Vino aromatizzato e fortificato con assenzio e una miscela segreta di botaniche. La spina dorsale della tradizione dell'aperitivo e dei cocktail classici, dal Martini al Negroni.

Categoria
Aromatizzato
Significato
Di nicchia
Colore
Da paglierino pallido (secco/…
Produttori
0
Denominazioni
0
Vitigni
0

Informazioni sul vermouth

Il vermouth si colloca al confine tra il vino e il più ampio mondo delle bevande aromatizzate, e si guadagna un posto in una tassonomia del vino perché è, in fondo, vino — una base neutra, fortificata e trasformata da botaniche.

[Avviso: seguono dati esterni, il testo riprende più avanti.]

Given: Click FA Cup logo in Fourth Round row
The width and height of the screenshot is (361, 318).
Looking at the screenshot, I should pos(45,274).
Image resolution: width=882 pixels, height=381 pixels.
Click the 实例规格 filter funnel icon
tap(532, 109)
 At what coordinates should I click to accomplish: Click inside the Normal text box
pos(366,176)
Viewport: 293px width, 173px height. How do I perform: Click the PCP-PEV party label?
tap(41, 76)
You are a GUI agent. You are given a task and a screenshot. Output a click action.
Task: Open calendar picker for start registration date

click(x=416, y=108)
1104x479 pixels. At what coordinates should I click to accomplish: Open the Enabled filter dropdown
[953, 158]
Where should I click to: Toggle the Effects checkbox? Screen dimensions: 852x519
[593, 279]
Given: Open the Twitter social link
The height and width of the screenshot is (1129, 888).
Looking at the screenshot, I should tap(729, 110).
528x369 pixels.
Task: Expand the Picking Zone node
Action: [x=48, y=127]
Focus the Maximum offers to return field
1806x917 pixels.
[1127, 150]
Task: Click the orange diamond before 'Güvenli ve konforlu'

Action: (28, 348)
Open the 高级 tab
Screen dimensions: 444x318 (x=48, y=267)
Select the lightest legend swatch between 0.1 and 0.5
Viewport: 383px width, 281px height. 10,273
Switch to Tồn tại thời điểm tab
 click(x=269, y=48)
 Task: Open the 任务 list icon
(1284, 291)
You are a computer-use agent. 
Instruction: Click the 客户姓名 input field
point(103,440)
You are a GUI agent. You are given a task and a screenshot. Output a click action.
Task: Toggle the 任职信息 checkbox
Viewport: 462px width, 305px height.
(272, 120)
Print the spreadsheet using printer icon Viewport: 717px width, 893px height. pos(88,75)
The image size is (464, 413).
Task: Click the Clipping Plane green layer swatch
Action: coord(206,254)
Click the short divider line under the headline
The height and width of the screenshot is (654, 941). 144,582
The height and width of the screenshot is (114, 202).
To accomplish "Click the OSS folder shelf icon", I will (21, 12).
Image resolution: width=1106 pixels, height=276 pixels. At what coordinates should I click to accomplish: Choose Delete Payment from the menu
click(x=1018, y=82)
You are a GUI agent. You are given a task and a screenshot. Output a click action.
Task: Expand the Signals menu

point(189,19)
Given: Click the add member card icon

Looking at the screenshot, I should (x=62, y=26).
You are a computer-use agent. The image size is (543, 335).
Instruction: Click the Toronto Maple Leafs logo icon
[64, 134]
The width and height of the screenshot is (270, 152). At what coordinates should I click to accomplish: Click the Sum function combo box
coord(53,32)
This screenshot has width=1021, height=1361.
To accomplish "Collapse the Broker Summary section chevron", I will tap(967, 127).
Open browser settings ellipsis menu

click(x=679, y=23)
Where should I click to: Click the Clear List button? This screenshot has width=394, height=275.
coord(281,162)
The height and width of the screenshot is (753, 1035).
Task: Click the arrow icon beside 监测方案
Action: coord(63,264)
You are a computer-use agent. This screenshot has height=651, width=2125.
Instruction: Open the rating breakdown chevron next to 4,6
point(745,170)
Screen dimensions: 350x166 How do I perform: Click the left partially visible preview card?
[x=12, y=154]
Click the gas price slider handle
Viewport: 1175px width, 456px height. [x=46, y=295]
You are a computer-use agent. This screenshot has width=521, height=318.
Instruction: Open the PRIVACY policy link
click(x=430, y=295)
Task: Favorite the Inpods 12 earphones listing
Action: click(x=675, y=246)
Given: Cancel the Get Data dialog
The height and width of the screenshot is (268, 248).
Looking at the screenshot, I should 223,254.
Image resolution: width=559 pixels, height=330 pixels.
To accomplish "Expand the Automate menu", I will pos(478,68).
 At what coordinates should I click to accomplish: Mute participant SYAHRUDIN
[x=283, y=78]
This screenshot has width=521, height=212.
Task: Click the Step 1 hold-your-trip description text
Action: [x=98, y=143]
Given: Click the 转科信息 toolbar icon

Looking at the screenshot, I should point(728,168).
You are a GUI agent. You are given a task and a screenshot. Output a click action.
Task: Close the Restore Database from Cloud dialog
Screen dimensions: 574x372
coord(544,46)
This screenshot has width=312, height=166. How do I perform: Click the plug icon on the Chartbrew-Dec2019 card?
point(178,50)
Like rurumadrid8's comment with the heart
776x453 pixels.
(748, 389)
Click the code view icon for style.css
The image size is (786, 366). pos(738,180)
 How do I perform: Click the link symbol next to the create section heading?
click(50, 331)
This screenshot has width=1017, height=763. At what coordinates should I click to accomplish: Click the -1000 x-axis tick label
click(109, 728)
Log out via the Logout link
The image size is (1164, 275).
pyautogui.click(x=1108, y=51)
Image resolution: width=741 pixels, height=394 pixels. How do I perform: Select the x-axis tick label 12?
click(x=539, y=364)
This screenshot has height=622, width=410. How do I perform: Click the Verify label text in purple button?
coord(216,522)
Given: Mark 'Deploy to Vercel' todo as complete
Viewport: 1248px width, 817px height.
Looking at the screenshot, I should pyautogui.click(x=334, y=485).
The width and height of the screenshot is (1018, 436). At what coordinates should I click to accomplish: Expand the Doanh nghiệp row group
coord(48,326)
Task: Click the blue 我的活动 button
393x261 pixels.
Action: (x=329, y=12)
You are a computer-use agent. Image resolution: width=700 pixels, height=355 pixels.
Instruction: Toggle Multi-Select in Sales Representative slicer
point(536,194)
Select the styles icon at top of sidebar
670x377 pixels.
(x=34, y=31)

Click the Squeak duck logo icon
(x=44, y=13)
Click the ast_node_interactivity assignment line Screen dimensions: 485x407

L'ingrediente che lo definisce è l'assenzio (in tedesco Wermut, all'origine del nome), affiancato da una ricetta gelosamente custodita di radici, cortecce, scorze di agrumi e spezie. Due grandi poli ancorano la categoria: la tradizione piemontese del Vermouth di Torino, dolce, speziato e spesso rosso, e lo stile francese più pallido, erbaceo e secco. Storicamente il vermouth fu un tonico medicinale prima di diventare l'aperitivo europeo e poi il vino da miscelazione indispensabile dell'era dei cocktail — nessun Martini, Manhattan o Negroni esiste senza di esso. Un sommesso revival qualitativo ha riportato in auge produttori artigianali che usano vere basi di vino e botaniche naturali anziché aromatizzanti industriali. In chiave editoriale, il vermouth e i suoi cugini (l'Americano, i quinquina al chinino) si comprendono meglio come il ramo aromatizzato della famiglia dei fortificati: il vino come tela per l'arte dell'erborista.

Processo di produzione

Colore nel bicchiere
Da paglierino pallido (secco/bianco) ad ambra e rosso intenso (rosso)
Processo chiave
Un vino base neutro viene fortificato e infuso con botaniche — includendo sempre qualche forma di assenzio (Artemisia) — più una miscela dolcificante e aromatizzante, quindi lievemente invecchiato.
Fermentazione
La base è un vino bianco già finito, di solito neutro; il vermouth si costruisce per macerazione e assemblaggio anziché tramite scelte di fermentazione, per poi essere fortificato fino a circa il 15–18%.
Invecchiamento tipico
Pensato per un consumo relativamente pronto; una volta aperto si ossida nel giro di settimane ed è meglio conservarlo in frigorifero.
Esempi nel mondo
Vermouth di Torino (Italia) nelle versioni rosso e bianco; vermouth secco francese (Chambéry, Marsiglia); la più ampia famiglia dei vini aromatizzati, tra cui Americano e quinquina.

Produttori principali

  • Carpano (Antica Formula)
  • Cocchi
  • Noilly Prat
  • Dolin

Note editoriali

Indicazioni pratiche

Trattate il vermouth aperto come un vino, non come un distillato: conservatelo in frigorifero e consumatelo entro poche settimane prima che si ossidi. Servitelo freddo con ghiaccio e una scorza come aperitivo, oppure usatelo come spina dorsale aromatica nei cocktail classici.